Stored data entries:
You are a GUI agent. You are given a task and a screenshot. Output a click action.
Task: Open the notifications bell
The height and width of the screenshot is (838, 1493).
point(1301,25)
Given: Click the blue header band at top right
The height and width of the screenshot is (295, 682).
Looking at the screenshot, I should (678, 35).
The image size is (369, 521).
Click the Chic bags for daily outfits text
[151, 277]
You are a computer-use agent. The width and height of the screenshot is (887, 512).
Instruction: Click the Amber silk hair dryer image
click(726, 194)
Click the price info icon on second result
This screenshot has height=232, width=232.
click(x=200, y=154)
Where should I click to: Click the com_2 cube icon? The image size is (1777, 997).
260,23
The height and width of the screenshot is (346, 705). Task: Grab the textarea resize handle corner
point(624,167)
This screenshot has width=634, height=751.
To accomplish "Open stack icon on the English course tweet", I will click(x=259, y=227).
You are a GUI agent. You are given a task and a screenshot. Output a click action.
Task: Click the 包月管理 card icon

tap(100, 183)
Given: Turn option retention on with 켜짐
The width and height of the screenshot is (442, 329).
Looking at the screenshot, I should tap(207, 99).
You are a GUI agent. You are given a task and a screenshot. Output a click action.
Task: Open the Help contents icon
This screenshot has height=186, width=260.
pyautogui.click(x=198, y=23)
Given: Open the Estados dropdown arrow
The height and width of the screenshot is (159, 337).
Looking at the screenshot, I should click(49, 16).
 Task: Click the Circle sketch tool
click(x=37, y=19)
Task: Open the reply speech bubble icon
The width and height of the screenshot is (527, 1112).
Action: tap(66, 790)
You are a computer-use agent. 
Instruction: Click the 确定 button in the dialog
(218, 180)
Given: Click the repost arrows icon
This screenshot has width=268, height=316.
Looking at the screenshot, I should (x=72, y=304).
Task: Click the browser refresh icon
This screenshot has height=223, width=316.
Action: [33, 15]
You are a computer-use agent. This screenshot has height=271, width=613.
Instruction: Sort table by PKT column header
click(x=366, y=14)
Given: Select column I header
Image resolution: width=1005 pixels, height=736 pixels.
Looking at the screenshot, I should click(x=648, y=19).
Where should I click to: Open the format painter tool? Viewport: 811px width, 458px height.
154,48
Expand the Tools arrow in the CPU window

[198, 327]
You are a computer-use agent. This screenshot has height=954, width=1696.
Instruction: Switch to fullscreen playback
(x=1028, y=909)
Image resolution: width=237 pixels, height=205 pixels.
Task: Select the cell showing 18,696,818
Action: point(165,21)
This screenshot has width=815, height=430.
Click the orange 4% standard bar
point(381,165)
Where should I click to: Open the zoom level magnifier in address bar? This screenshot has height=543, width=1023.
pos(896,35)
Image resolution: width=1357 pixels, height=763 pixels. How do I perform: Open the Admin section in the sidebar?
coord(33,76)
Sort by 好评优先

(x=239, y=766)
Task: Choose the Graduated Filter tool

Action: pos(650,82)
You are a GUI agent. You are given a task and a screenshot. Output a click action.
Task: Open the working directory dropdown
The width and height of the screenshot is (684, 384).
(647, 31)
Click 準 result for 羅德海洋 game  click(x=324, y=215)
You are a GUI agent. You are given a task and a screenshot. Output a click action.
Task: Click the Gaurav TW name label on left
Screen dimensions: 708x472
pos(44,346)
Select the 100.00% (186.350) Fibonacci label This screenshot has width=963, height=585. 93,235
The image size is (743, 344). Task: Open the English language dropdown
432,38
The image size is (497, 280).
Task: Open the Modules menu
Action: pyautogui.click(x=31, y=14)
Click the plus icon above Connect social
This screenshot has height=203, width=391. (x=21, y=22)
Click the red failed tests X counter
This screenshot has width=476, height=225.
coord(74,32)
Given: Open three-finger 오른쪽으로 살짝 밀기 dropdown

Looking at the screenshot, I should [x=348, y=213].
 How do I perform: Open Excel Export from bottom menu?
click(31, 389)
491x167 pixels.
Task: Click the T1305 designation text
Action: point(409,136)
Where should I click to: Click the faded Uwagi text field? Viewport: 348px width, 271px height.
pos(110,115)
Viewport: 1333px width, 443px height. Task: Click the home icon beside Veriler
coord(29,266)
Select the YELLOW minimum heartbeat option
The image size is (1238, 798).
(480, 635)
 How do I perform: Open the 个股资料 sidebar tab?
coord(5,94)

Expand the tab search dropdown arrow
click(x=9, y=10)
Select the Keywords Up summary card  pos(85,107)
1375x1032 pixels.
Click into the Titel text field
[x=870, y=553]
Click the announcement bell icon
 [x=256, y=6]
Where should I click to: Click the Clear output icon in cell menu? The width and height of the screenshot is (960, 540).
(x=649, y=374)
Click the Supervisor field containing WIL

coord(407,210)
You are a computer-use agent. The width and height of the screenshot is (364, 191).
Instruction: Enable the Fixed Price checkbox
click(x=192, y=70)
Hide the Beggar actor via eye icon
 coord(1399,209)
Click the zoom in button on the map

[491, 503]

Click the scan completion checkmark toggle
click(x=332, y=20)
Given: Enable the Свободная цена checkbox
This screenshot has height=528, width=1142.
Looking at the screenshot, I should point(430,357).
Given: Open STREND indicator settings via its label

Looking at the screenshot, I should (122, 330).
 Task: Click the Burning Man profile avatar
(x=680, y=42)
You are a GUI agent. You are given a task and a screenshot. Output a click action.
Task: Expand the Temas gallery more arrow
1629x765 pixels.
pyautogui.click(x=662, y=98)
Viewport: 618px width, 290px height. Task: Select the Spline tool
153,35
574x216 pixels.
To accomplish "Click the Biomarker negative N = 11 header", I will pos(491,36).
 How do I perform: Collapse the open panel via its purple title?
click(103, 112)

• OBJECTIVE:
Give the lines of the listing above as a numbered list, leaving out the blank lines.

• RIGHT ANSWER:
1. You are a GUI agent. You are given a task and a screenshot. Output a click action.
2. Task: Open the notifications bell
3. The height and width of the screenshot is (838, 1493).
4. point(1301,25)
5. Given: Click the blue header band at top right
6. The height and width of the screenshot is (295, 682).
7. Looking at the screenshot, I should (678, 35).
8. The image size is (369, 521).
9. Click the Chic bags for daily outfits text
10. [151, 277]
11. You are a computer-use agent. The width and height of the screenshot is (887, 512).
12. Instruction: Click the Amber silk hair dryer image
13. click(726, 194)
14. Click the price info icon on second result
15. This screenshot has height=232, width=232.
16. click(x=200, y=154)
17. Where should I click to: Click the com_2 cube icon? The image size is (1777, 997).
18. 260,23
19. The height and width of the screenshot is (346, 705). Task: Grab the textarea resize handle corner
20. point(624,167)
21. This screenshot has width=634, height=751.
22. To accomplish "Open stack icon on the English course tweet", I will click(x=259, y=227).
23. You are a GUI agent. You are given a task and a screenshot. Output a click action.
24. Task: Click the 包月管理 card icon
25. tap(100, 183)
26. Given: Turn option retention on with 켜짐
27. The width and height of the screenshot is (442, 329).
28. Looking at the screenshot, I should tap(207, 99).
29. You are a GUI agent. You are given a task and a screenshot. Output a click action.
30. Task: Open the Help contents icon
31. This screenshot has height=186, width=260.
32. pyautogui.click(x=198, y=23)
33. Given: Open the Estados dropdown arrow
34. The height and width of the screenshot is (159, 337).
35. Looking at the screenshot, I should click(49, 16).
36.  Task: Click the Circle sketch tool
37. click(x=37, y=19)
38. Task: Open the reply speech bubble icon
39. The width and height of the screenshot is (527, 1112).
40. Action: tap(66, 790)
41. You are a computer-use agent. 
42. Instruction: Click the 确定 button in the dialog
43. (218, 180)
44. Given: Click the repost arrows icon
45. This screenshot has width=268, height=316.
46. Looking at the screenshot, I should (x=72, y=304).
47. Task: Click the browser refresh icon
48. This screenshot has height=223, width=316.
49. Action: [33, 15]
50. You are a computer-use agent. This screenshot has height=271, width=613.
51. Instruction: Sort table by PKT column header
52. click(x=366, y=14)
53. Given: Select column I header
54. Image resolution: width=1005 pixels, height=736 pixels.
55. Looking at the screenshot, I should click(x=648, y=19).
56. Where should I click to: Open the format painter tool? Viewport: 811px width, 458px height.
57. 154,48
58. Expand the Tools arrow in the CPU window
59. [198, 327]
60. You are a computer-use agent. This screenshot has height=954, width=1696.
61. Instruction: Switch to fullscreen playback
62. (x=1028, y=909)
63. Image resolution: width=237 pixels, height=205 pixels.
64. Task: Select the cell showing 18,696,818
65. Action: point(165,21)
66. This screenshot has width=815, height=430.
67. Click the orange 4% standard bar
68. point(381,165)
69. Where should I click to: Open the zoom level magnifier in address bar? This screenshot has height=543, width=1023.
70. pos(896,35)
71. Image resolution: width=1357 pixels, height=763 pixels. How do I perform: Open the Admin section in the sidebar?
72. coord(33,76)
73. Sort by 好评优先
74. (x=239, y=766)
75. Task: Choose the Graduated Filter tool
76. Action: pos(650,82)
77. You are a GUI agent. You are given a task and a screenshot. Output a click action.
78. Task: Open the working directory dropdown
79. The width and height of the screenshot is (684, 384).
80. (647, 31)
81. Click 準 result for 羅德海洋 game  click(x=324, y=215)
82. You are a GUI agent. You are given a task and a screenshot. Output a click action.
83. Task: Click the Gaurav TW name label on left
84. Screen dimensions: 708x472
85. pos(44,346)
86. Select the 100.00% (186.350) Fibonacci label This screenshot has width=963, height=585. 93,235
87. The image size is (743, 344). Task: Open the English language dropdown
88. 432,38
89. The image size is (497, 280).
90. Task: Open the Modules menu
91. Action: pyautogui.click(x=31, y=14)
92. Click the plus icon above Connect social
93. This screenshot has height=203, width=391. (x=21, y=22)
94. Click the red failed tests X counter
95. This screenshot has width=476, height=225.
96. coord(74,32)
97. Given: Open three-finger 오른쪽으로 살짝 밀기 dropdown
98. Looking at the screenshot, I should [x=348, y=213].
99.  How do I perform: Open Excel Export from bottom menu?
100. click(31, 389)
101. 491x167 pixels.
102. Task: Click the T1305 designation text
103. Action: point(409,136)
104. Where should I click to: Click the faded Uwagi text field? Viewport: 348px width, 271px height.
105. pos(110,115)
106. Viewport: 1333px width, 443px height. Task: Click the home icon beside Veriler
107. coord(29,266)
108. Select the YELLOW minimum heartbeat option
109. The image size is (1238, 798).
110. (480, 635)
111.  How do I perform: Open the 个股资料 sidebar tab?
112. coord(5,94)
113. Expand the tab search dropdown arrow
114. click(x=9, y=10)
115. Select the Keywords Up summary card  pos(85,107)
116. 1375x1032 pixels.
117. Click into the Titel text field
118. [x=870, y=553]
119. Click the announcement bell icon
120.  [x=256, y=6]
121. Where should I click to: Click the Clear output icon in cell menu? The width and height of the screenshot is (960, 540).
122. (x=649, y=374)
123. Click the Supervisor field containing WIL
124. coord(407,210)
125. You are a computer-use agent. The width and height of the screenshot is (364, 191).
126. Instruction: Enable the Fixed Price checkbox
127. click(x=192, y=70)
128. Hide the Beggar actor via eye icon
129.  coord(1399,209)
130. Click the zoom in button on the map
131. [491, 503]
132. Click the scan completion checkmark toggle
133. click(x=332, y=20)
134. Given: Enable the Свободная цена checkbox
135. This screenshot has height=528, width=1142.
136. Looking at the screenshot, I should point(430,357).
137. Given: Open STREND indicator settings via its label
138. Looking at the screenshot, I should (122, 330).
139.  Task: Click the Burning Man profile avatar
140. (x=680, y=42)
141. You are a GUI agent. You are given a task and a screenshot. Output a click action.
142. Task: Expand the Temas gallery more arrow
143. 1629x765 pixels.
144. pyautogui.click(x=662, y=98)
145. Viewport: 618px width, 290px height. Task: Select the Spline tool
146. 153,35
147. 574x216 pixels.
148. To accomplish "Click the Biomarker negative N = 11 header", I will pos(491,36).
149.  How do I perform: Collapse the open panel via its purple title?
150. click(103, 112)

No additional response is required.